2. Across age groups, teachers care about their retirement plan providing guaranteed income security, not necessarily how it is provided. Pensions are one way to offer guaranteed income, but retirement plans can be designed to provide monthly secure income.
3. As teachers progress through the profession, they increasingly value the retirement benefits; however, not all teachers are confident that they will receive their full pension benefit when they retire. Younger teachers are much less confident in the promises of their current pension plan.
The percentage of teachers under the age of 35 who have “high confidence” is less than half of those who are 60 years old or more. On a scale of 0 (no confidence) to 10 (extremely confident), teachers were asked to rate how likely they thought it was that they’d receive their full pension. The percentage that felt a 9 or 10, i.e. high confidence were:
- 60+ years old: 53% high confidence
- 50 to 59: 34% high confidence
- 35 to 49: 27% high confidence
- Under 35: 22% high confidence
4. When asked about openness to a conversation about changes to the status quo for existing pension plans, teachers reflected a range of perspectives. There is no single “teacher” perspective on pension plans: 54% expressed openness to a discussion (as measured by a 7 or higher) and 15% were not interested in a conversation about change (a 4 or lower).
We find this encouraging, as the process of making improvements to teacher retirement systems is always more positive when educators as stakeholders are at the table for discussions.

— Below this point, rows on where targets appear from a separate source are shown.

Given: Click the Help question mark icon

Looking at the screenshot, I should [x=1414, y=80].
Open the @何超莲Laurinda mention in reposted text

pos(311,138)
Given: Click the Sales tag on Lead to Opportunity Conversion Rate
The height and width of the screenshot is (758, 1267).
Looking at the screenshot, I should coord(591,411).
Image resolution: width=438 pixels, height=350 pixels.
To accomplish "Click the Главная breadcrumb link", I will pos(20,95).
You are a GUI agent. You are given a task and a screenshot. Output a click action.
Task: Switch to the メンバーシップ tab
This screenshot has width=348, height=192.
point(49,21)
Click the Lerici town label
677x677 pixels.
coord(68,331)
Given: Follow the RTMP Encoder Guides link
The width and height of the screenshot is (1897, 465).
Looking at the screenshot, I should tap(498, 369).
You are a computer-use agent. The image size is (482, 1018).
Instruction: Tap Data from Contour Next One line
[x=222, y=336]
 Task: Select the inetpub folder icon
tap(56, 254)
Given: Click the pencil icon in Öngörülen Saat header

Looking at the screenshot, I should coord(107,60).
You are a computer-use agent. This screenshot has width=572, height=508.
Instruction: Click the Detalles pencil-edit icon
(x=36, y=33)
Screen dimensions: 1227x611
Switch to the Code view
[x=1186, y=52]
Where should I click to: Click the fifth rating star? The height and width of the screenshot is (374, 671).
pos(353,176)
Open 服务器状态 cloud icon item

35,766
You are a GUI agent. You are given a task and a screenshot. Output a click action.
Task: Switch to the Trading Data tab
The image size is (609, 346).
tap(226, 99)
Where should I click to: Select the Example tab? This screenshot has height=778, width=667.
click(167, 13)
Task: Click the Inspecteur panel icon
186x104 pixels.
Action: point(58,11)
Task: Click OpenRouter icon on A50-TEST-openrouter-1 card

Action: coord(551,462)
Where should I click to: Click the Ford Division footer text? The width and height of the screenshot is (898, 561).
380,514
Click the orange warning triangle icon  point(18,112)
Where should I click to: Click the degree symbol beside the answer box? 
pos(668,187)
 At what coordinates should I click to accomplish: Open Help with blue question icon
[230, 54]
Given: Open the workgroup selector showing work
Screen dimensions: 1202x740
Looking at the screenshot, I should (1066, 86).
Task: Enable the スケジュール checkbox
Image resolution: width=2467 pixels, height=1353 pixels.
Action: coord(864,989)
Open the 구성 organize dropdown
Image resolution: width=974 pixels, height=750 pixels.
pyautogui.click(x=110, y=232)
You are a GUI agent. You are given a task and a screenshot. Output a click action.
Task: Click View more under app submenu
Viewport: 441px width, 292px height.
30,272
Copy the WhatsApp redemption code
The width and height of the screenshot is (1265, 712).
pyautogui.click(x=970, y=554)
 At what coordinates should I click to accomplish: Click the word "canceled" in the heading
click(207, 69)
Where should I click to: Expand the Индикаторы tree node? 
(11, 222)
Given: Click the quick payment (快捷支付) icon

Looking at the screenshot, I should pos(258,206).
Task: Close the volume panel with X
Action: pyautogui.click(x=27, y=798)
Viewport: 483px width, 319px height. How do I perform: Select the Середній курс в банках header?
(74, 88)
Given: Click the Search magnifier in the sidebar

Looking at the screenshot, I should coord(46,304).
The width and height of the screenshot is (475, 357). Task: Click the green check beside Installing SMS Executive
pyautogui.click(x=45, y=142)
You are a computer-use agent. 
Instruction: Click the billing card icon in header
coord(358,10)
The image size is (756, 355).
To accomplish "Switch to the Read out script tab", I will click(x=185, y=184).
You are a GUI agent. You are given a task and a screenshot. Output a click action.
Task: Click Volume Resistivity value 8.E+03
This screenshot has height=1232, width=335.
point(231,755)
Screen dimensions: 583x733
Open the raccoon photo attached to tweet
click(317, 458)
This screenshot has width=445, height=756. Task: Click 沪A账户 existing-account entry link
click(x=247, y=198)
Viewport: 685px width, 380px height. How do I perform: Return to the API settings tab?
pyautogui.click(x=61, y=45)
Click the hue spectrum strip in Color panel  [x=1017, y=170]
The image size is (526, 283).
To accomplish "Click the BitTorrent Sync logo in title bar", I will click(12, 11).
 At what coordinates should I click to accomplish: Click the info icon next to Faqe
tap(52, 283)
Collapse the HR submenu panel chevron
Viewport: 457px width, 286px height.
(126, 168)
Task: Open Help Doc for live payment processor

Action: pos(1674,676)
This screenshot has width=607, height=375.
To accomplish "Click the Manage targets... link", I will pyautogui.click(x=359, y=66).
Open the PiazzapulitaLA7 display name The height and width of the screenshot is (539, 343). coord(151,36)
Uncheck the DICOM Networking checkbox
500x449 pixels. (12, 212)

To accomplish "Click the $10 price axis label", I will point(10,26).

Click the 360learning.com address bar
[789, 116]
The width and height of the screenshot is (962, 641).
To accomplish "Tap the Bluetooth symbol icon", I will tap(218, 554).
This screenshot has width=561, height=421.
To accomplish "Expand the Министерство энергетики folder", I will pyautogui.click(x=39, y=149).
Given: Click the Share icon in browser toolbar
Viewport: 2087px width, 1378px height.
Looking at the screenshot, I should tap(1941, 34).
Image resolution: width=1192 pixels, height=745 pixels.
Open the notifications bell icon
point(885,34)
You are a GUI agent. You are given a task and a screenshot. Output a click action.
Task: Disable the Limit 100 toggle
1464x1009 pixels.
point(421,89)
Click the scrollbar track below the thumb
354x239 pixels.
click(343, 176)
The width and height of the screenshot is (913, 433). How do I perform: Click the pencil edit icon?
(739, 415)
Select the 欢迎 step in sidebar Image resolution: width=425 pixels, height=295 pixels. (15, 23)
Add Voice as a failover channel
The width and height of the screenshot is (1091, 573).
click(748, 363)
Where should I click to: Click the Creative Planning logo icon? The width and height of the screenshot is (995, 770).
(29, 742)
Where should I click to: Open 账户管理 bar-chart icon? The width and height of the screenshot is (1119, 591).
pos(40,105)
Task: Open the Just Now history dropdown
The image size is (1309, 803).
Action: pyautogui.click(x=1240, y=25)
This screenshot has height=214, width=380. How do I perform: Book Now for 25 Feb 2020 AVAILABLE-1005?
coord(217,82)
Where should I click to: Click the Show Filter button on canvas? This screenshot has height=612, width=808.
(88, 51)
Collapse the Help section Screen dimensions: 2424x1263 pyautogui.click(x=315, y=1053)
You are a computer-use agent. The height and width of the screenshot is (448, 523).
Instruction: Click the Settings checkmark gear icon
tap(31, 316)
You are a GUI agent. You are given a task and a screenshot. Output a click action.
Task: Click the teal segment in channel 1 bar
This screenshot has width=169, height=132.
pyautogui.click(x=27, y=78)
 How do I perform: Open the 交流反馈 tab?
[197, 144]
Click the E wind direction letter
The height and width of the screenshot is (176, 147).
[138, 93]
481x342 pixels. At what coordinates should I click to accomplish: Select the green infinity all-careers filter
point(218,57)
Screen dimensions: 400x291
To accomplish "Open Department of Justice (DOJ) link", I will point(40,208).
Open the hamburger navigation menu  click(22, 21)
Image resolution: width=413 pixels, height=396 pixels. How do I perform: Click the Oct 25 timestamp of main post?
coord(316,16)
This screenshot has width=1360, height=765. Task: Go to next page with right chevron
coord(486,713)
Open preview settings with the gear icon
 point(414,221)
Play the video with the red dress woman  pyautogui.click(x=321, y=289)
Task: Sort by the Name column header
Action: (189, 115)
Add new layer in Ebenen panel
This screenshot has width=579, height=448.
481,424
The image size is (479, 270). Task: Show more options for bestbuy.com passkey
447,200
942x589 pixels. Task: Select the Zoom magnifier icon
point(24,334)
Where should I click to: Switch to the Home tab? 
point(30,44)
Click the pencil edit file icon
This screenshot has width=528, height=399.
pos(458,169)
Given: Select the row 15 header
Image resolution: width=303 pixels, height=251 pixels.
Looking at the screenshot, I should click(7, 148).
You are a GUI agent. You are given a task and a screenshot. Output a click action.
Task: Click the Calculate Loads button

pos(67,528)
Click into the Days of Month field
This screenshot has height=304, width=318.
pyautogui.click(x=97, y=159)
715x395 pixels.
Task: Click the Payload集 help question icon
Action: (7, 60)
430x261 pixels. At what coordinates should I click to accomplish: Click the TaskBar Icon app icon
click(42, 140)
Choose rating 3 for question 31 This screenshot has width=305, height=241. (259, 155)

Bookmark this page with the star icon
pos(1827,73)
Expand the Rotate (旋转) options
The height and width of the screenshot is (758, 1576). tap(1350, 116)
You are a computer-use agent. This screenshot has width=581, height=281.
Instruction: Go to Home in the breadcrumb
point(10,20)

5. Teacher pension funds nationally have a $700 billion shortfall in assets, based on the accounting used by each state. Those shortfalls are in nearly every state; only seven states have saved at least 90% of the money that they need to pay for teachers’ retirement benefits. Teachers generally aren’t aware of these problems, but those who are think they are serious and worry they will be personally affected.
To see the funded status for teacher pensions in your state, check out this article.
About the Survey
Equable Institute, EducationCounsel, and Hattaway Communications conducted a nationally-representative survey of 1,210 public school teachers currently enrolled in a public pension plan between May and June 2019.